According to the School of Ocean and Earth Science and Technology, scientists at the National Oceanography Centre (NOC), the University of Hawai’i, and the University of Geneva discovered the new genera and four new species of single-celled xenophyophores on the Pacific seabed.

The new genera were named Moanammina and Abyssalia. The species were discovered on an expedition in the western Clarion Clipperton Zone (CCZ) in 2018 and were collected with the University of Hawai’i’s Remotely Operated Vehicle Lu’ukai.
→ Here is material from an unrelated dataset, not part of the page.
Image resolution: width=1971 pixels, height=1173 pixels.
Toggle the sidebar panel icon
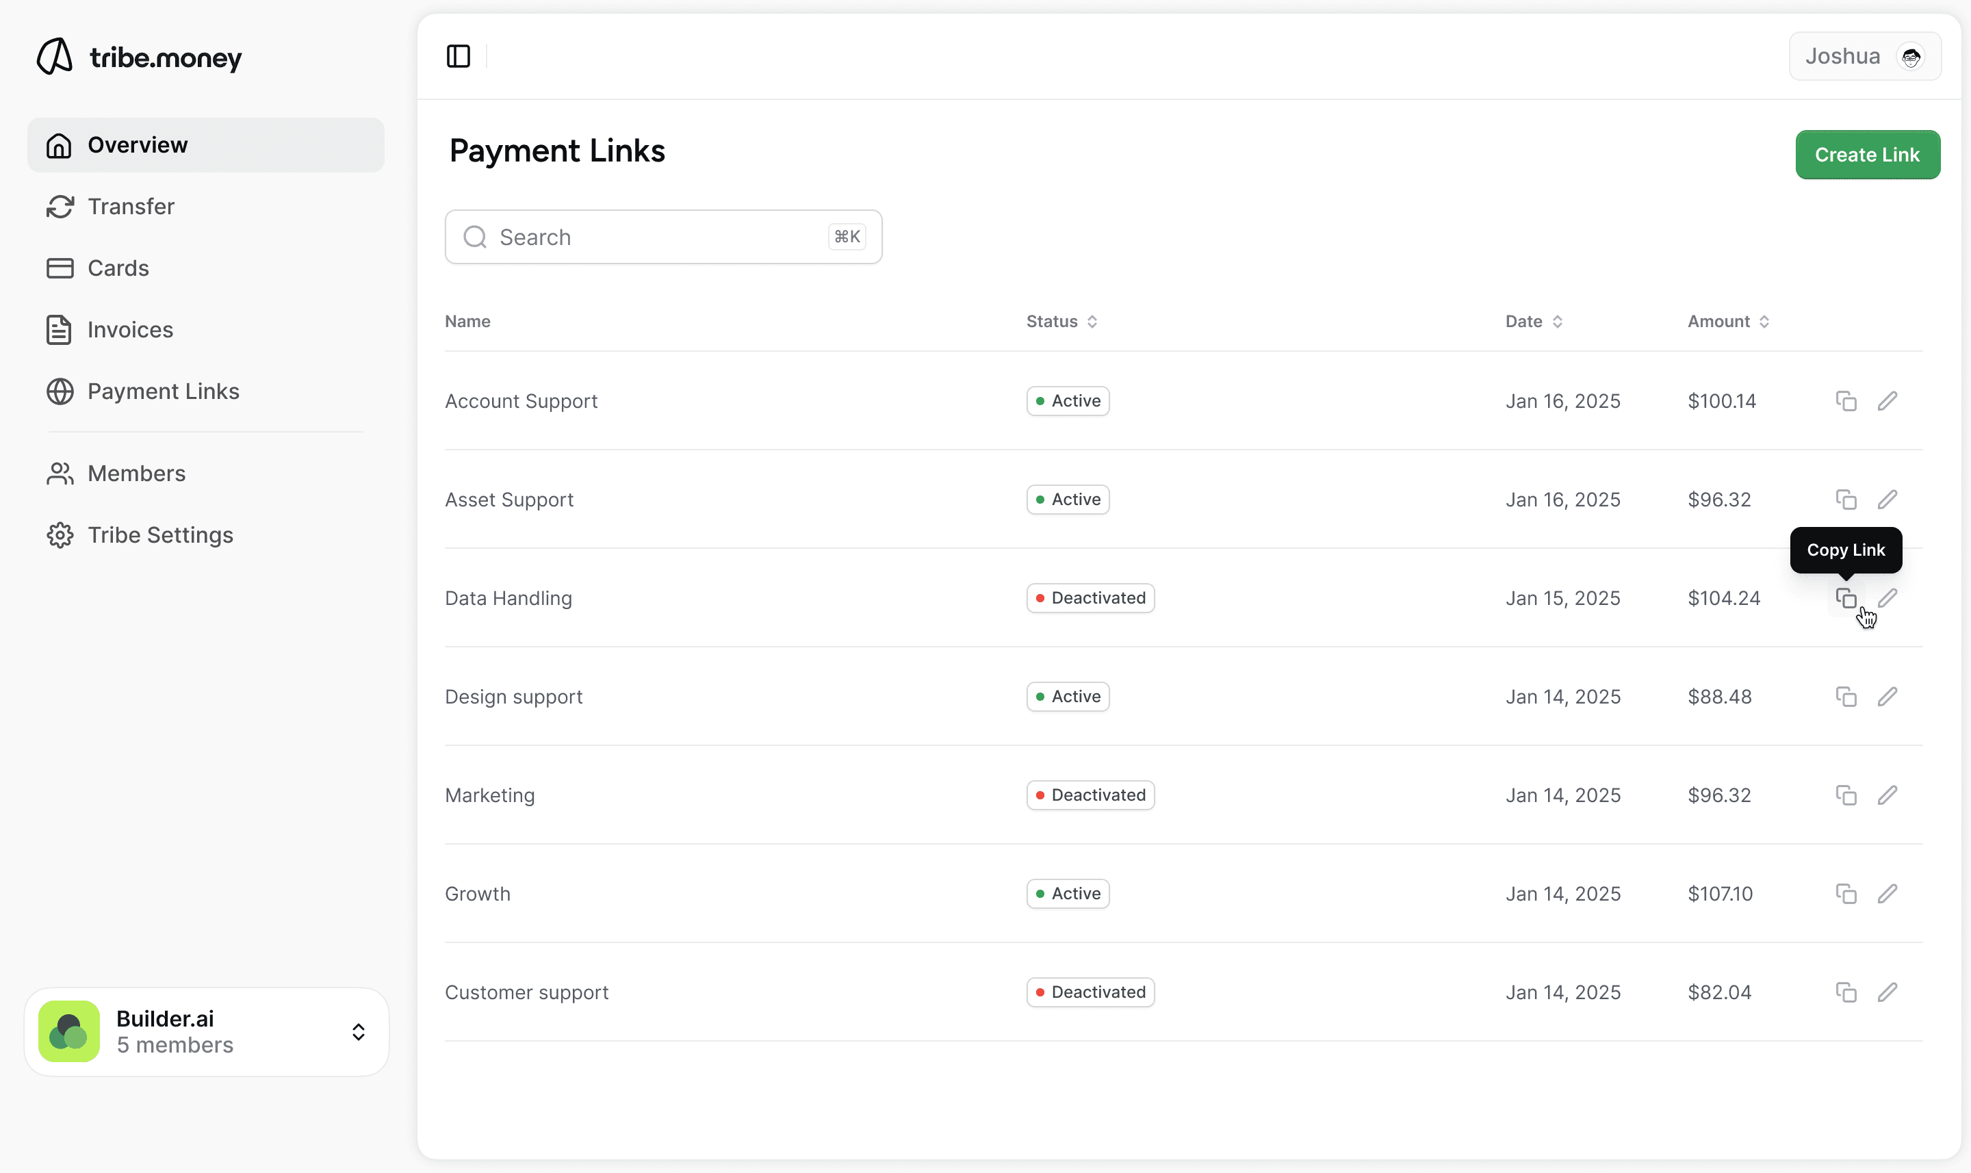click(458, 56)
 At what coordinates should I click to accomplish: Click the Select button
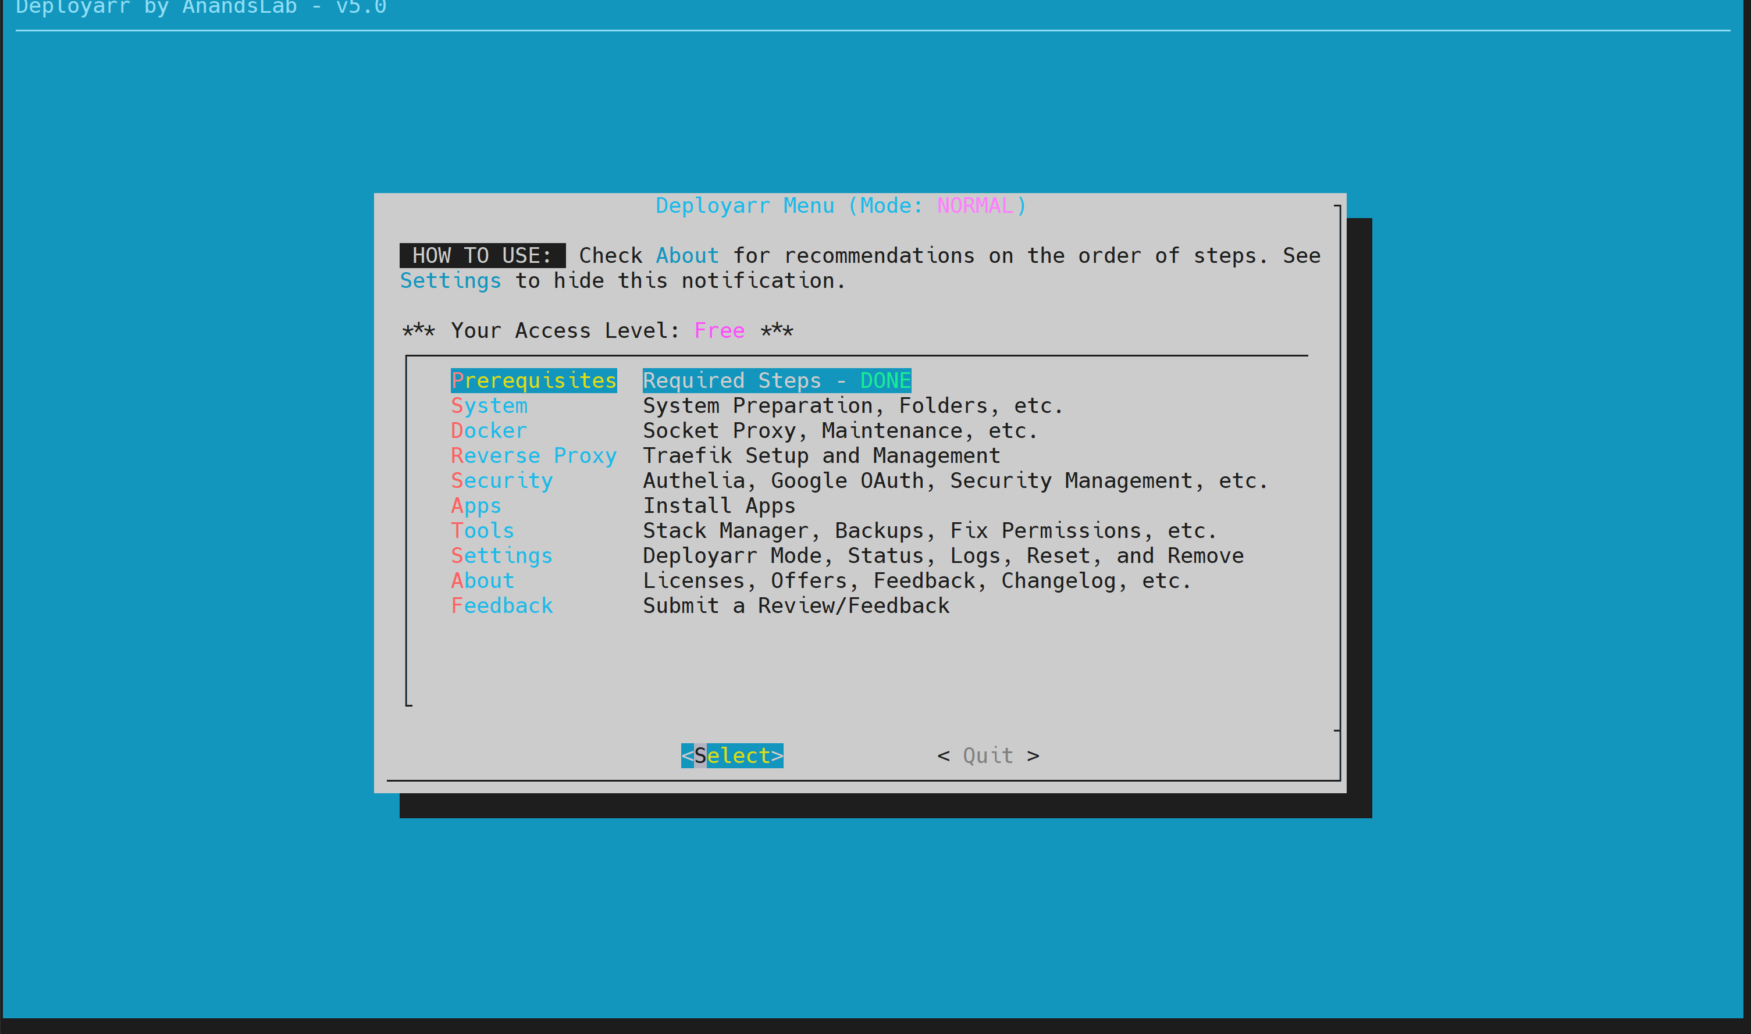pyautogui.click(x=731, y=756)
Moanammina semicircularis sp. nov., has a stalked, fan-shaped test, around three inches tall and three and one-half inches wide. Two other new species, Abyssalia foliformis sp. nov. and Abyssalia sphaerica sp. nov., have tests that resemble a flat leaf and an almost perfect sphere, respectively. They are constructed entirely of glass sponge spicules. The fourth new species is Psammina tenuis sp. nov., which has a delicate, thin, plate-like test. With these new species discovered the number of described xenophyophores in the CCZ is at 17, which accounts for 22% of the global total for xenophyophore. The high numbers of these species in the CCZ lead scientists to believe that they are vital to the rich biological communities found in this area.

Among other things, they provide microhabitats and potential food sources for other organisms. Moanammina semicircularis is genetically identical to another specimen found in 2017 in the eastern CCZ. Thus, this study provided the first genetic confirmation of wide geographic ranges (at least ~2,300 miles) for an abyssal xenophyophore species.